Узнав страшную новость, Элис едва нашла силы сообщить о своей болезни семье. Отцу она позвонила спустя целые сутки. Сказать лицом к лицу она не рискнула – слишком хорошо помнила ужас в его глазах. Как только все стало известно, семья вновь сплотилась. Родственники настояли, чтобы она переехала к отцу и больше не ходила по врачам в одиночестве. Элис знала, что ее поддержат, – но в каждом проявлении заботы она видела, как родные примеряют на нее судьбу матери.
– Лучше бы, наверное, я им не говорила…
Отец сопровождал ее при каждом визите в больницу. Он решил, что Элис не должна узнавать страшные новости в одиночестве. Отца Элис очень любила. Он растил ее после смерти матери, с ним были связаны самые яркие воспоминания детства. Ей хотелось, чтобы он был рядом, но вскоре она поняла, что не может откровенничать с врачами в его присутствии – тем самым она практически заставляла его заново переживать смерть жены. Она не могла задавать вопросы, зная, что он тоже слышит неутешительные ответы. Спустя какое-то время она попросила его оставаться дома. Он нехотя согласился, но по-прежнему настаивал, что будет отвозить ее и забирать после процедур. Элис знала, как он боится, что однажды она не выйдет из дверей больницы.
Она рассказала мне о ночи после операции.
– Мне было очень неудобно. Я не могла уснуть. Не из-за боли, нет. Просто на меня слишком многое навалилось. Из-за повязки надо было лежать на спине, а я к этому не привыкла. Плюс незнакомая узкая кровать и холодная палата. Сестра не отходила от меня весь день, вечером навестили другие родственники. Вроде все было хорошо, и я сказала сестре, чтобы та ехала домой. Я, мол, уже большая девочка, сама врач, все со мной будет нормально… А потом, когда выключили свет, мне вдруг стало страшно.

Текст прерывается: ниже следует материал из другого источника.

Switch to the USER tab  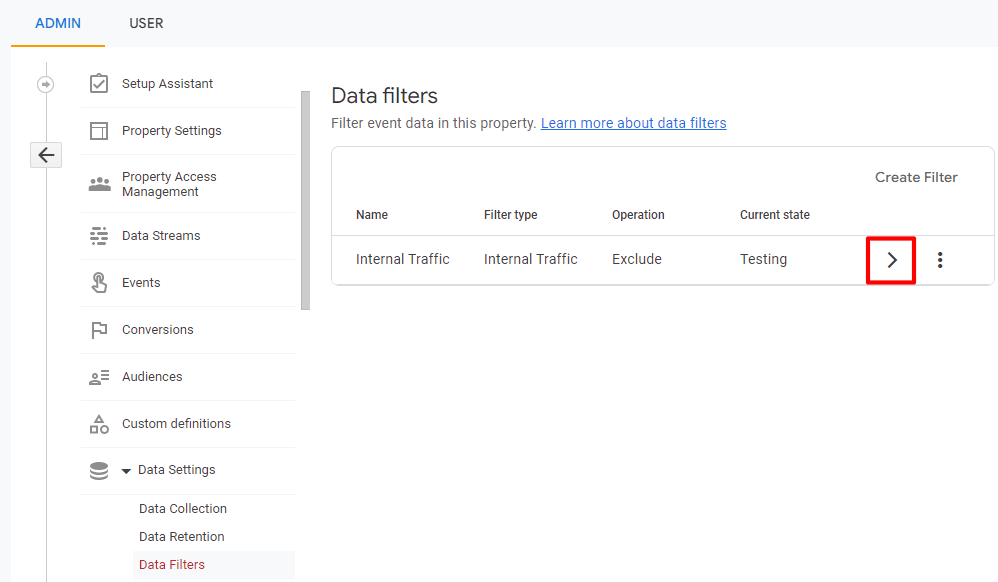[x=146, y=23]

Я забыла, что уже взрослая, в голову полезли всякие мысли. Я слишком хорошо знала, как часто после операции бывают осложнения: что можно занести инфекцию или порвать швы… Я много вариантов успела придумать. И вскоре мне стало по-настоящему больно. Внутри раны словно кто-то копошился. Я буквально видела, как начинается заражение. С каждым часом становилось все хуже. Знаю, звучит смешно, но мне тогда было жутко. Ближе к утру показалось, что с каждым вздохом швы расходятся. Я кое-как заглянула под повязку и увидела что-то черное. И сразу решила, что это гангрена. Понятно, что такого быть не могло. Однако в четыре утра в пустой палате как-то не до здравого смысла. Чем больше я об этом думала, тем сильнее становилась боль. В итоге пришлось позвать медсестру. Я ей пожаловалась, она вызвала врачей, они начали бегать, проводить всякие анализы… Думаю, именно из-за этой суеты воображаемая боль стала реальной. Может, все прошло бы, если бы кто-то сказал: «Эй, девочка, да все с тобой нормально!».